Last updated: 03 Dec 2020

Under the Health and Safety at Work etc. Act 1974 (HSWA), employers have a duty to protect the health, safety and welfare of their employees, including homeworkers.

With very few exceptions most of the regulations made under the HSWA apply to homeworkers as well as to employees at an employer’s workplace.

The same health and safety law and standards apply to homeworking as they do to office working.

Although employers are not required to maintain homeworking spaces, if they require an employee to work from home they do have a responsibility to ensure that the working space is adequate.

Any accidents or injuries sustained while working from home should be reported to your safety representative in the same way as they would be if they occurred in the office.

Employers should consult with safety representatives if they are planning to introduce any measures that affect the health and safety of employees.

Risk assessment

Before a homeworker is appointed, employers must define the activities to be carried out and assess any risks to the homeworker.
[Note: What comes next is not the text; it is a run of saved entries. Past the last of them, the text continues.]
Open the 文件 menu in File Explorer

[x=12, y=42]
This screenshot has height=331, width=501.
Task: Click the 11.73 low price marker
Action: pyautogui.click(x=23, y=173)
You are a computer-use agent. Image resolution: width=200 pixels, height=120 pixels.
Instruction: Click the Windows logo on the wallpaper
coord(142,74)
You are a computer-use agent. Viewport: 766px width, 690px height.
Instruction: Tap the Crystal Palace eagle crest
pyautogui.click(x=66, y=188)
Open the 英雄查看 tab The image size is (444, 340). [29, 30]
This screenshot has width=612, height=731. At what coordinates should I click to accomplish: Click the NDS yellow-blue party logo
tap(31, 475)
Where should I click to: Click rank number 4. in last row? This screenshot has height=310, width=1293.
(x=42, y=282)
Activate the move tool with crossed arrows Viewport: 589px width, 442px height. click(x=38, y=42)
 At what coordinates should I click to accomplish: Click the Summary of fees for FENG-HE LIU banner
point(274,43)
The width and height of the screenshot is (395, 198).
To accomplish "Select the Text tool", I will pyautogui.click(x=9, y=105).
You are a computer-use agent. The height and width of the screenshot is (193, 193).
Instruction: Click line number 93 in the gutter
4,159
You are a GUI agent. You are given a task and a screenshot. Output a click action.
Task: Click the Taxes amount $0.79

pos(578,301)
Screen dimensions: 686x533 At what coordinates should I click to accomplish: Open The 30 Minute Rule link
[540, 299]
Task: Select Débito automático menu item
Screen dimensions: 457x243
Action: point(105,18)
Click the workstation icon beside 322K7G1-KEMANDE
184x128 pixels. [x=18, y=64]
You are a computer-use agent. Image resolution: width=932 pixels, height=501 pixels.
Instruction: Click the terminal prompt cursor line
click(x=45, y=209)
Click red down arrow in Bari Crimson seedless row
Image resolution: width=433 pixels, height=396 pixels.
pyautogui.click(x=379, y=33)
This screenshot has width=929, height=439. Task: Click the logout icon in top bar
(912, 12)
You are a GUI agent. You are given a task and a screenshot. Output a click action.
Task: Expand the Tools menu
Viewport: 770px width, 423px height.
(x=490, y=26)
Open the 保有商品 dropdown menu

You should insist that a risk assessment is carried out if you are already working from home and, as far as you are aware, a risk assessment has yet to be completed.

Employers need to take five steps to make sure that a proper risk assessment is done:

  • identify any hazards
  • decide who might be harmed and how
  • assess the risks and take appropriate action to remove them or reduce them as far as possible
  • record the findings – check the risks from time to time and take further steps if required.

The major points to consider when setting up the homework area are:

  • equipment must meet basic standards and be properly installed
  • workstations must be adjusted to a comfortable position, with the keyboard in the correct position
  • computer/laptop screens should be free from glare and reflections
  • chairs should be adjustable to suit the user
  • lighting should be adequate
  • the workspace should not be cramped
  • storage for reference material, files and paperwork should be adequate.

If homeworkers use electrical equipment provided by the employer, the employer is responsible for its maintenance, but employers are only responsible for the equipment they supply.